— TEXTO DE ORIGEM —
▬▬▬
Petit vai voltar a ser um dos repetentes nos comunicados do CD pelas mesmas razões em que se incluem Pepa, Silas no Belenenses, e, até há pouco tempo, Sérgio Vieira, no Moreirense. Na II Liga, Carlos Pinto (só tem o Nível II), no Santa Clara, completa a lista de irregularidades denunciadas pelo presidente da ANTF, José Pereira, fazendo valer "o que está na Lei 40, de 2012, que estabelece a regulamentação da formação dos treinadores de todas as modalidades". Além deste imperativo legal, há as diretrizes emanadas da Convenção da UEFA para o Reconhecimento Mútuo das Qualificações dos Treinadores, subscrita pela FPF, em 2004. "Se não fizéssemos parte desta convenção, os nossos treinadores não tinham a liberdade para treinar nos países da Europa, por isso temos de cumprir todos os critérios e o nível IV é um deles para a I Liga. Não há qualquer tipo de perseguição, é o cumprimento do regulamento", argumenta. O nível de competências aumentou, de modo que os treinadores adquiram "valências mais específicas, no sentido de saberem coordenar e apreciar o trabalho dos seus diretos colaboradores, ter competência para abordar e discutir determinadas situações". Qualidades que só no curso de formação de Nível IV ou UEFA Pro garante e satisfazem os lemas da Convenção da UEFA.
Pepa concluiu a formação de Nível III e Sérgio Vieira está em vias de o completar. O processo é longo, e consome quase dois anos (entre curso, estágio de uma época desportiva e respetivo relatório), e têm de ter experiência, no mínimo, de três épocas na liderança de equipas nos campeonatos ou ligas nacionais para assegurar o principal pressuposto de desempate em caso de candidaturas excedentes ao tão necessário curso UEFA Pro. "Temos cerca de quatro mil treinadores com o IV nível e devemos ser dos países com mais treinadores com este nível, portanto não deve ser assim tão difícil aceder ao curso", nota José Pereira.
No ano passado, a FPF promoveu dois momentos de formação e encontra-se a "avaliar, em conjunto com a ANTF, a possibilidade" de criar novas datas para a corrente temporada. Cabe, no entanto, ao Instituto Português do Desporto e Juventude (IPDJ) atribuir a cédula profissional, estipulando o Nível I, II, III e IV como processo hierárquico de competências e adverte no artigo 18.º, da Lei 40, para a ilegalidade do exercício da atividade de treinador "por quem não seja titular do respetivo título profissional", sujeitando-se a "ser interditado de exercer em território nacional pelo período máximo de dois anos".
LEI 40
Competências do treinador de Nível I
a) A condução direta das atividades técnicas elementares associadas às fases iniciais da atividade ou carreira dos praticantes ou a níveis elementares de participação competitiva, sob coordenação de treinadores de desporto de nível superior;
b) A coadjuvação na condução do treino e orientação competitiva de praticantes nas etapas subsequentes de formação desportiva.
▬▬▬
— SECÇÃO DE DADOS —
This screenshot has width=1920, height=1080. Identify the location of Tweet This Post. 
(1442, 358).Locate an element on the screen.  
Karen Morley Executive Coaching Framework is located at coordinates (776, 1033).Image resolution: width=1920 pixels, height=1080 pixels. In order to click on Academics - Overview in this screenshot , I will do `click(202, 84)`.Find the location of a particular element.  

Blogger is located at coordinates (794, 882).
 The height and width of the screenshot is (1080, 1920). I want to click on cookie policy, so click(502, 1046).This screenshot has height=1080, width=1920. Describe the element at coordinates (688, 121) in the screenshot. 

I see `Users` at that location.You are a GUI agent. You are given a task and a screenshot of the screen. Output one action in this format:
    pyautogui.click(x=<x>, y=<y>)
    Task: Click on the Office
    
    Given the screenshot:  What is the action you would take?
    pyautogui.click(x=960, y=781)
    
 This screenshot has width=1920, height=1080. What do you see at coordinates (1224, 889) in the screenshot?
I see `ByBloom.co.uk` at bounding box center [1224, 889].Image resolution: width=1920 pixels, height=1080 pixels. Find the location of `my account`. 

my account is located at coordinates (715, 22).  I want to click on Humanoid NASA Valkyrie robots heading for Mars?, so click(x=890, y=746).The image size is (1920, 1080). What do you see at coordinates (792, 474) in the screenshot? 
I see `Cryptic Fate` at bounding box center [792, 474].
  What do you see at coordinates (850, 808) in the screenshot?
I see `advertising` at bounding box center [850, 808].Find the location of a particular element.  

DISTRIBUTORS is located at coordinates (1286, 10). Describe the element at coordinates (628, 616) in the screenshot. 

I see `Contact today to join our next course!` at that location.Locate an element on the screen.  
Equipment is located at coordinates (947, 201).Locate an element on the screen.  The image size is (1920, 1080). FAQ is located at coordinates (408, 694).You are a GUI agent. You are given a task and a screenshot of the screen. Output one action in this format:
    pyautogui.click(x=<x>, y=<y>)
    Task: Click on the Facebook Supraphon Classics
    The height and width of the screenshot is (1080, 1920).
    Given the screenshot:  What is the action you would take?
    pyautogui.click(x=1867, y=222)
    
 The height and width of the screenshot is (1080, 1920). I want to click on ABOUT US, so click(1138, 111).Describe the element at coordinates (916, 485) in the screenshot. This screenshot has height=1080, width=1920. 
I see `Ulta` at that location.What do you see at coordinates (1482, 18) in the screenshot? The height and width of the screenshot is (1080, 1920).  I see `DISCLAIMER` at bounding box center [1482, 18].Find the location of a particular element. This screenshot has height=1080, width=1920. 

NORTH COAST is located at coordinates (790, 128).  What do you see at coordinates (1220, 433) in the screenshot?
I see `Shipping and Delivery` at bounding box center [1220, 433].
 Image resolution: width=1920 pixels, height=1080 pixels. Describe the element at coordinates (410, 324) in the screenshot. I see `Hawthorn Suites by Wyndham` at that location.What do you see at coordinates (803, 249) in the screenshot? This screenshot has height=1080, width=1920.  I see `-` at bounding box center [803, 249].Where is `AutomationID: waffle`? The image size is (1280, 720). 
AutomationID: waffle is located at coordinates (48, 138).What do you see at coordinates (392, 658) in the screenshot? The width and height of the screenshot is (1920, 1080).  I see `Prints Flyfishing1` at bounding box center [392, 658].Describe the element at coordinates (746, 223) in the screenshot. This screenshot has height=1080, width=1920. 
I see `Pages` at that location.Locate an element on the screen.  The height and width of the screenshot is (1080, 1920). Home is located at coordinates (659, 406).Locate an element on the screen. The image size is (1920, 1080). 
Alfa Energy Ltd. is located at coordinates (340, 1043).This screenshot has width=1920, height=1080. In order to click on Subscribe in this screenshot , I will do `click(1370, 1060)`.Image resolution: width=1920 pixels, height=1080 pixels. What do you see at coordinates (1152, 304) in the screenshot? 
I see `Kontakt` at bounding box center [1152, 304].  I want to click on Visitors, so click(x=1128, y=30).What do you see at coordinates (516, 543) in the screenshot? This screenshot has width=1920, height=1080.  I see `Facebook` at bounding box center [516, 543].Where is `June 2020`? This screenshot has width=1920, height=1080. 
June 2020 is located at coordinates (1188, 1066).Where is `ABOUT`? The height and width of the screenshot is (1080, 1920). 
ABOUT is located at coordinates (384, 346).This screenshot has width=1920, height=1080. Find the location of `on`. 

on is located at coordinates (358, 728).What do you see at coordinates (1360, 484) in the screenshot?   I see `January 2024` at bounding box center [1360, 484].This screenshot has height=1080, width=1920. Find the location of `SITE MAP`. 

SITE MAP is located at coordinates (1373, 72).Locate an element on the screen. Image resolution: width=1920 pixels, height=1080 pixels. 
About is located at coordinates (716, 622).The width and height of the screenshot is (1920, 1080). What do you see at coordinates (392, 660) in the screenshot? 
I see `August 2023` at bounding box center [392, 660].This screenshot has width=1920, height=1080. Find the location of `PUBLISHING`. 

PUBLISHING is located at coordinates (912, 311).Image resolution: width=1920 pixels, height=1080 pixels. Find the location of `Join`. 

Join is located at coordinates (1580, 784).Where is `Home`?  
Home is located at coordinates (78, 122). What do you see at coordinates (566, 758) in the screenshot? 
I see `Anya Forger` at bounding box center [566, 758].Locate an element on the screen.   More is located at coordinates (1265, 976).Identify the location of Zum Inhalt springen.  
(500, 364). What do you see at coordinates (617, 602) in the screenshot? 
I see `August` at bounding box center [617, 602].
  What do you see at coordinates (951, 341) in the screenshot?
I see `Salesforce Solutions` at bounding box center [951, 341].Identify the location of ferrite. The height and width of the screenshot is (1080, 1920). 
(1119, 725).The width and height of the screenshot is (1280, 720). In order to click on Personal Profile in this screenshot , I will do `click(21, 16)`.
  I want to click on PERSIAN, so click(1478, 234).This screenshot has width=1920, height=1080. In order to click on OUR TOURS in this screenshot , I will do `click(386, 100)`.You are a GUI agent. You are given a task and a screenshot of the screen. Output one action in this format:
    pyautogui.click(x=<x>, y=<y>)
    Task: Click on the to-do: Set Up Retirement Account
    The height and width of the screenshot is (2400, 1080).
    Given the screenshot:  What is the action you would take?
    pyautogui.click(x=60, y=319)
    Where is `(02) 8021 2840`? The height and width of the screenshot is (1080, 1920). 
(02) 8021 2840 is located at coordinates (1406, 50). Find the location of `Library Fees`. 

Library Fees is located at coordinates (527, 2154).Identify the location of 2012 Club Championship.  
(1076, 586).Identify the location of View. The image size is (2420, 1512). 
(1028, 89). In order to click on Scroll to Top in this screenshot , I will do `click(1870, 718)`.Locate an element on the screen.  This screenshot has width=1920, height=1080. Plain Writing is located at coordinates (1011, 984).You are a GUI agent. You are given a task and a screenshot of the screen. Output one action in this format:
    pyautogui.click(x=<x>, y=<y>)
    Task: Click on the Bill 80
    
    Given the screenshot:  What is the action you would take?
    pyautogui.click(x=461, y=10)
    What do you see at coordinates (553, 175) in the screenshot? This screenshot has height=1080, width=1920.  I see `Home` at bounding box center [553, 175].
▬▬▬
— OBJETIVO DO EXERCÍCIO —
Transcreva fielmente o trecho do texto sobre a formação de treinadores que começa em "Pepa concluiu a" e prossegue até "nota José Pereira.".

— RESULTADO DO EXERCÍCIO —
Pepa concluiu a formação de Nível III e Sérgio Vieira está em vias de o completar. O processo é longo, e consome quase dois anos (entre curso, estágio de uma época desportiva e respetivo relatório), e têm de ter experiência, no mínimo, de três épocas na liderança de equipas nos campeonatos ou ligas nacionais para assegurar o principal pressuposto de desempate em caso de candidaturas excedentes ao tão necessário curso UEFA Pro. "Temos cerca de quatro mil treinadores com o IV nível e devemos ser dos países com mais treinadores com este nível, portanto não deve ser assim tão difícil aceder ao curso", nota José Pereira.